Novell plans an October launch for its Suse Linux Enterprise Real-Time product, an operating system geared for Wall Street traders and others who watch every microsecond of the clock. Novell plans to announce the product at the Gartner Symposium/ITxpo on Oct. 9, said Justin Steinman, Novell’s director of marketing for Linux and open-platform solutions. Novell will share the stage with Concurrent Computer, which did much of the engineering work behind the real-time version that Novell will market, he added.
? RT OS is more for robotics when you need imediate guaranteed respondses no?
the mode of operation you’re talking about is hard real time.
Also, there is no such thing as ‘immediate’. the guarantee is more like ‘x microseconds after event y’, y being, say, detection of a stuck wheel in an ABS system. Or it could be ‘precisely at 21:06.123’ , no matter what the machine is doing at this exact time.
Note that above, the notion of ‘fast’ appears nowhere! It’s all about predictability and guarantees.

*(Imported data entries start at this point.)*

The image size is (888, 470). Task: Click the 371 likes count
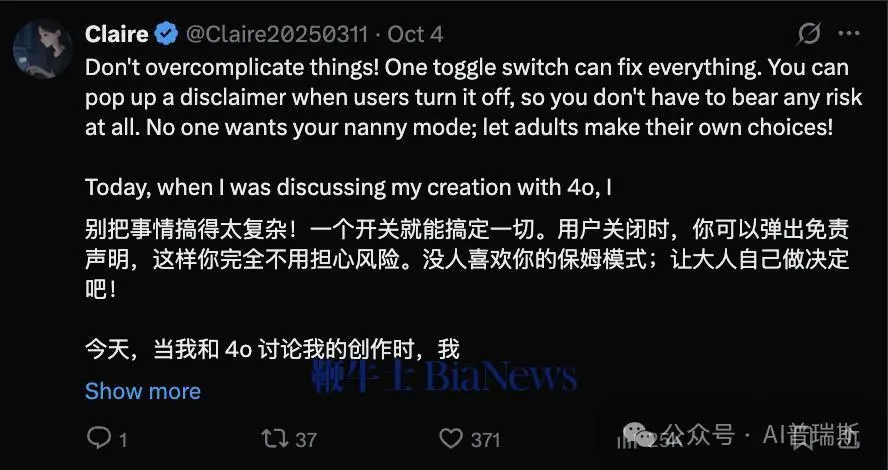pos(485,440)
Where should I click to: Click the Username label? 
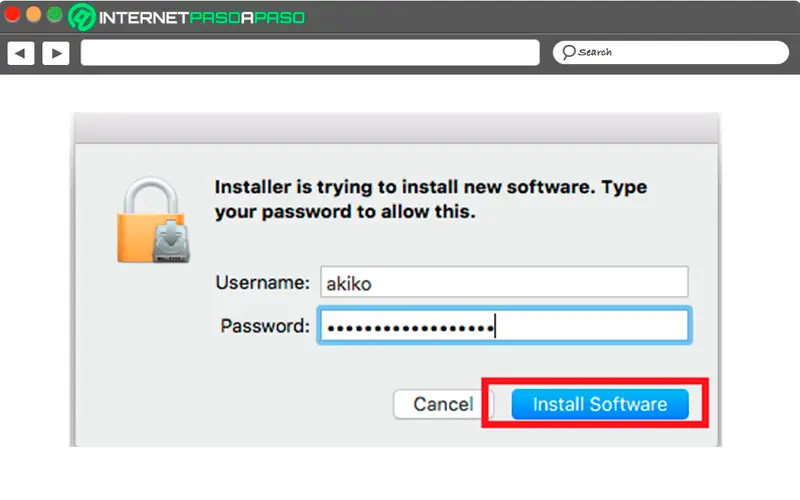point(263,282)
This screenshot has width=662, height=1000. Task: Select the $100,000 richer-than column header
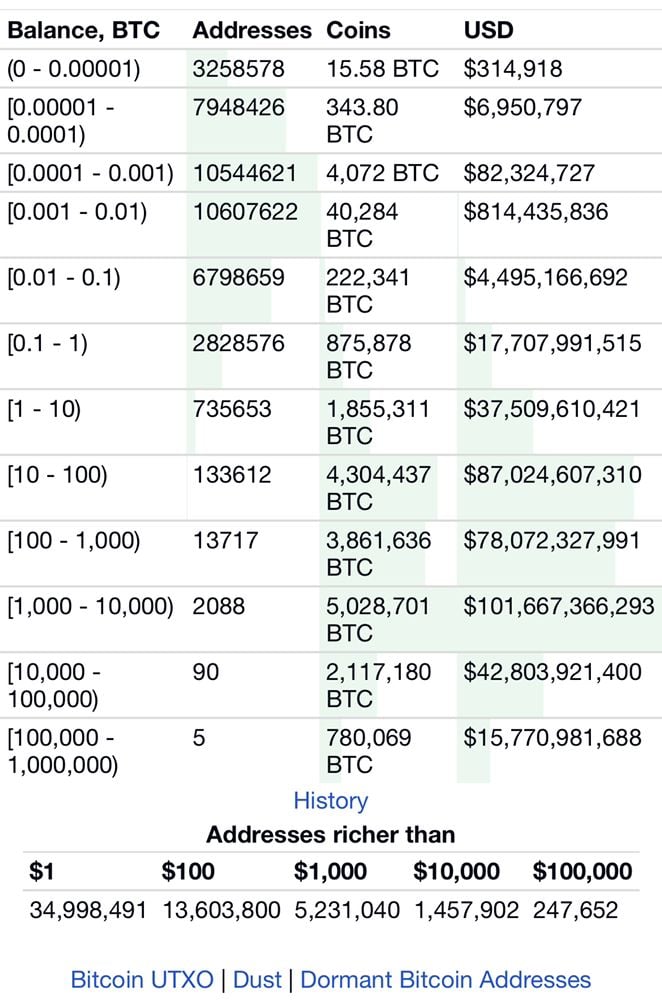[582, 871]
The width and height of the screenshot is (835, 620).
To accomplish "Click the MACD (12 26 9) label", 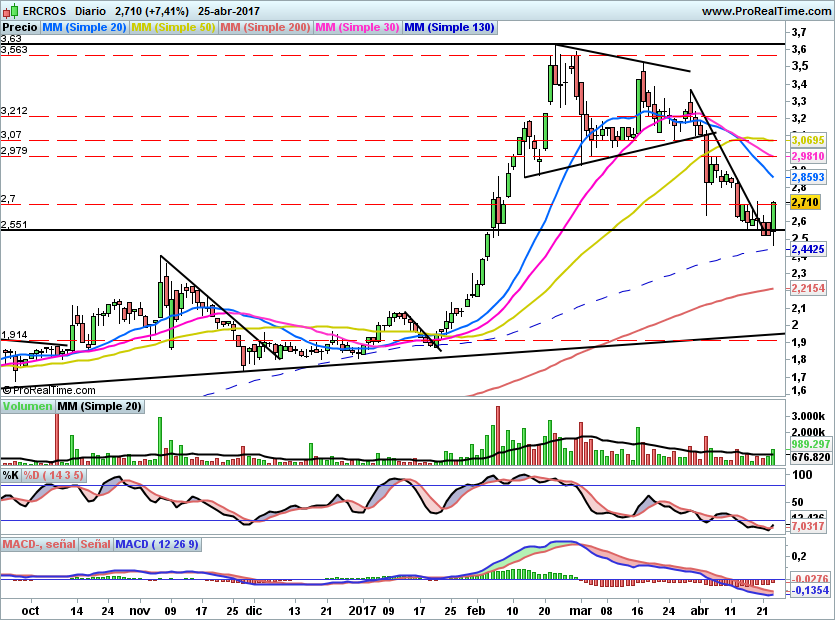I will coord(157,544).
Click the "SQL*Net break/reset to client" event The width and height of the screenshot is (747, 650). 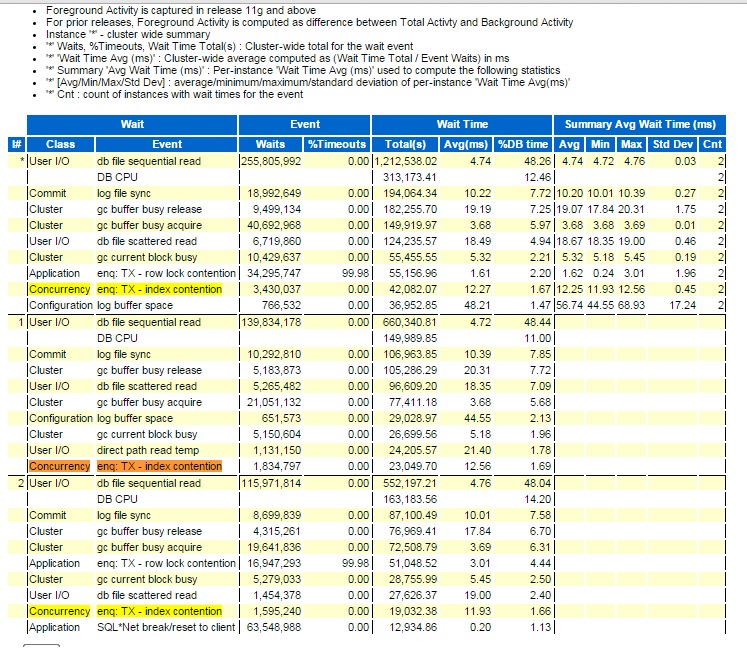coord(165,628)
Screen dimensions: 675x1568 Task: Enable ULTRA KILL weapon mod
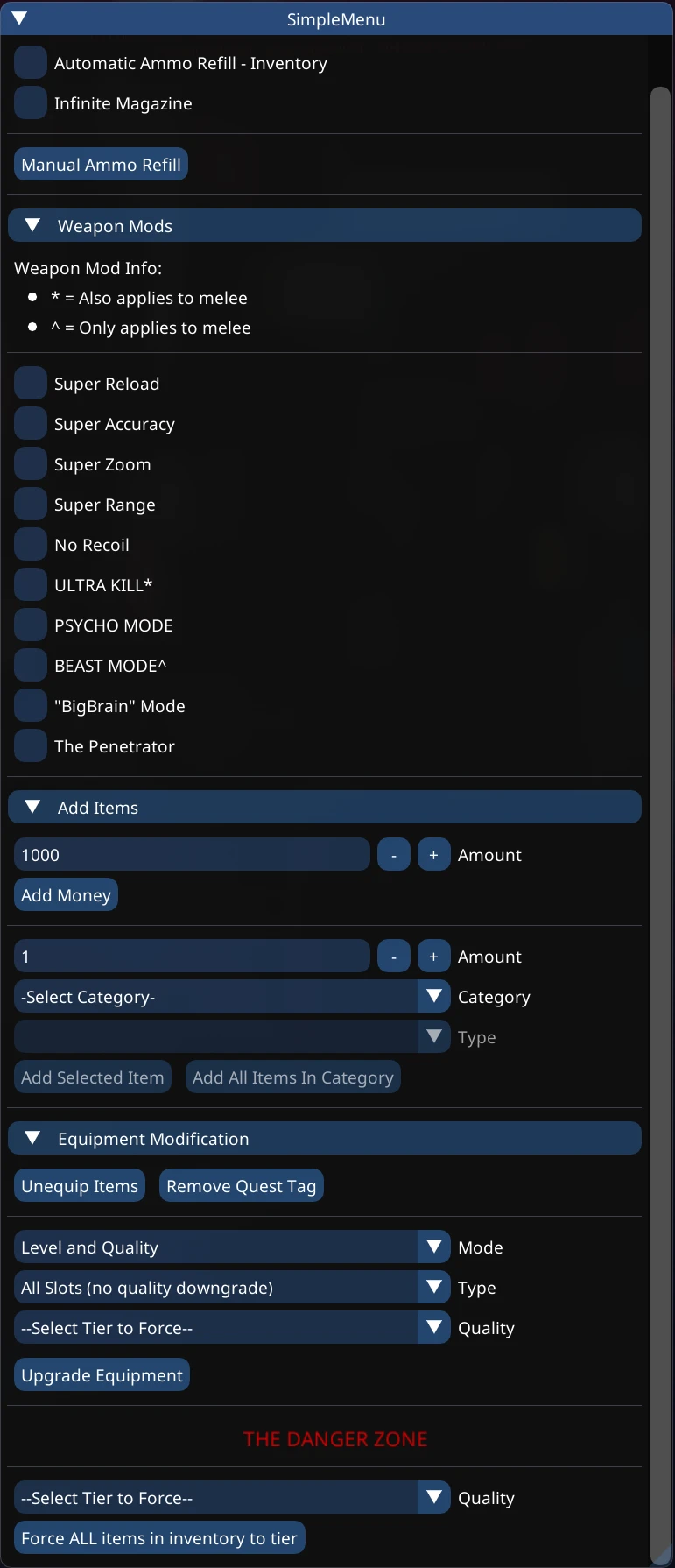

It is used, for example in medicine, to turn the beam of X-Ray machines on and off. This is critical because failing to turn it off in the prescribed time could result in increased risk of cancer.
Trading, while not life-critical, should offer some guarantees. I want my orders executed within seconds, not minutes. But (soft) RT Linux is only part of it: The order is handled on the user’s station, then travels the network to the brokerage, which offers no real time guarantees. Then again handled by the brokerage machines. Then sent again on a network to the exchange. Then it is handled by computers which I believe are from Tandem.
With such a variety of systems and networks to handle an order, it is hard to offer a hard guarantee!
Some brokerages offer ‘order sent in x seconds or commission back’, which does not really cut it. They simply provision their machines and networks with sufficient capacity to handle their users, even in time of crisis when everybody is trying to sell the same security/future.
A real time linux would not be of use on the trader’s desktop because usually, trading is the only activity conducted on it. Maybe at the brokerage so as to enforce a fair queuing of requests…and you won’t be seeing Linux at the exchange for a long time!
Edited 2006-09-21 02:26
I wonder if (soft) real-time scheduling is useful for common server tasks?
I guess for throughput oriented tasks such as serving complex dynamic pages then RT may not be so useful – in fact RT scheduling tends to degrade throughput tasks.
However, consider high volumes of small transactions – such as high use DNS or RADIUS proxy servers – or even highly web caches. Here there isn’t too much computation to do and each transaction isn’t pushing significant data around – perhaps RT can help improve the response rates – not by speeding them up (that’s not what RT is about) but by reducing the variance in response times, by reducing the jitter. This has at least one useful benefit – more reliable capacity planning.
Any other ideas how RT OSes can help in common server tasks?